Nicht nur atypisch Beschäftigte betroffen. Parallel zur Ausbreitung der Arbeitsarmut nahm auch die atypische Beschäftigung kräftig zu, so Seils. Verschiedene Studien belegen, dass befristete Jobs, Leiharbeit, Teilzeitstellen oder Minijobs im Durchschnitt schlechter bezahlt werden als so genannte Normalarbeitsverhältnisse. Allerdings reiche der Boom bei den atypischen Beschäftigungsformen nicht aus, um zu erklären, warum die Zahl der „Working Poor“ so markant gewachsen ist, betont der WSI-Experte: Die Daten zeigten, dass der Trend zu wachsender Arbeitsarmut „gleichsam die Breite des Arbeitsmarktes erfasst hat“.
Knapp 68 Prozent der Arbeitslosen unter der Armutsgrenze. Die Quote der von Armut bedrohten Arbeitslosen sank von 2009 auf 2010 zwar um gut zwei Prozentpunkte. Damit blieb sie aber auf dem mit Abstand höchsten Niveau in der EU, wo der Durchschnitt bei rund 46 Prozent liegt. Zudem ist der Anteil der armutsgefährdeten Arbeitslosen in der Bundesrepublik immer noch um 26 Prozentpunkte höher als 2004. Dies habe mit der vierten Hartz-Reform zu tun, erklärt WSI-Forscher Seils. Langzeitarbeitslose seien seit der Abschaffung der Arbeitslosenhilfe schlecht gegen Armut abgesichert. Nach einem Jahr – einer im Vergleich zu etlichen europäischen Nachbarländern relativ kurzen Frist – erhalten Arbeitslose kein einkommensabhängiges Arbeitslosengeld I(ALG I) mehr, sondern nur noch das niedrigere ALG II als Grundsicherung. Und das reiche oft nicht mehr, um das Haushaltseinkommen über der Armutsgrenze zu halten. Die Langzeitarbeitslosen fallen statistisch besonders ins Gewicht, weil sie vom Beschäftigungsaufbau der vergangenen Jahre am wenigsten profitiert haben, so Seils.
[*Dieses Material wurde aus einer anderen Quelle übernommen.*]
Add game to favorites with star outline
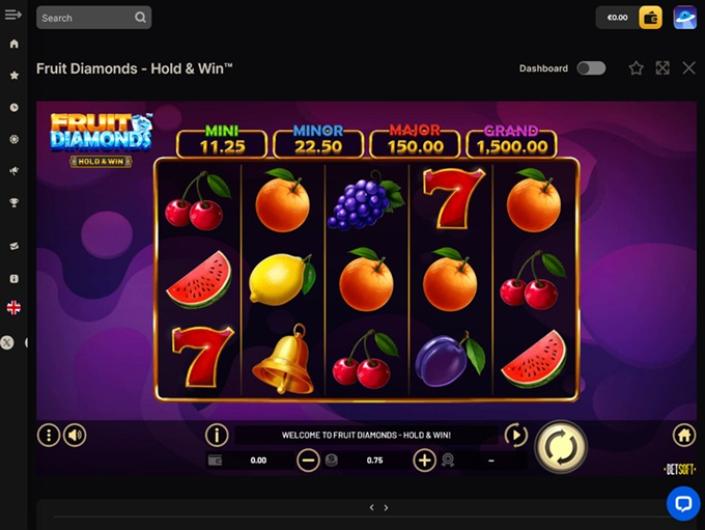[636, 68]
Außerdem sieht der Sozialwissenschaftler einen deutlichen Zusammenhang zwischen gewachsener Arbeits- und Arbeitslosenarmut: „Wer bereits in Beschäftigung arm war, wird es als Arbeitsloser erst recht sein.“ Sei es, weil das Einkommen so niedrig war, dass schon das ALG I unter der Grundsicherungsgrenze liegt. Oder weil ein prekär Beschäftigter mit unterbrochenem Erwerbsverlauf nicht lange genug am Stück beschäftigt war, um überhaupt einen Anspruch auf die Versicherungsleistung zu haben.
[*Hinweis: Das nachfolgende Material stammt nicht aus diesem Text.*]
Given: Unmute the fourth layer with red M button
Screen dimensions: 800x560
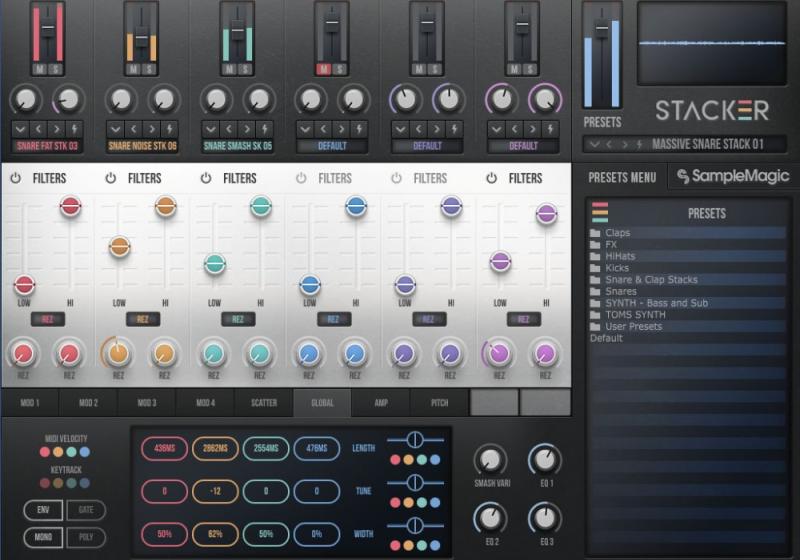Looking at the screenshot, I should click(324, 69).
Mehr arme Arbeitslose in Südeuropa. Erstmals schlägt sich in den Eurostat-Daten für 2010 die Krise in Südeuropa nieder. So wuchs in Griechenland der Anteil der armen Arbeitslosen binnen Jahresfrist um knapp 15 Prozent, auch in Italien und Spanien zeigt sich ein – deutlich geringerer – Anstieg. Das werde sich künftig fortsetzen, schätzt Seils.
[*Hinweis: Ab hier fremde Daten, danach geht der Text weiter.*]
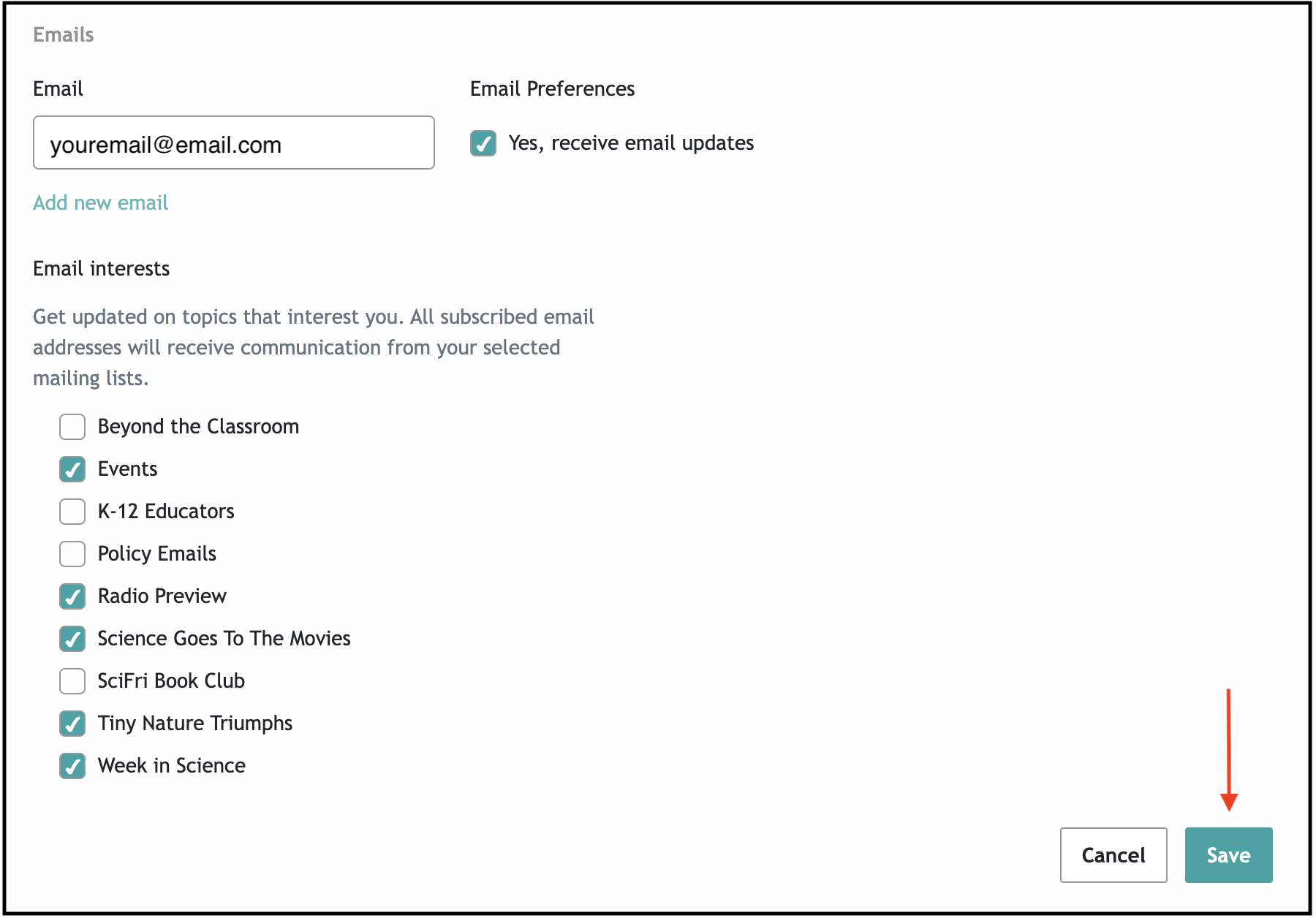Disable the Radio Preview checkbox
Allerdings dürfte die Erhebung die Zuspitzung der sozialen Situation eher unterzeichnen, glaubt der WSI-Forscher: Einerseits blieben junge Erwachsene ohne Job oder mit geringem Einkommen in diesen Ländern oft bei ihren Eltern wohnen – sie tauchten dann nicht als eigene Haushalte in der Statistik auf. Andererseits könnten bei großflächigen Lohnkürzungen in den Krisenstaaten die Einkommen allgemein sinken. Das dämpfe den Anstieg der 60-Prozent-Armutsquote, weil sie sich vom Einkommensmittel ableitet.
Eric Seils forscht im WSI zu Verteilung und sozialer Sicherung im internationalen Vergleich.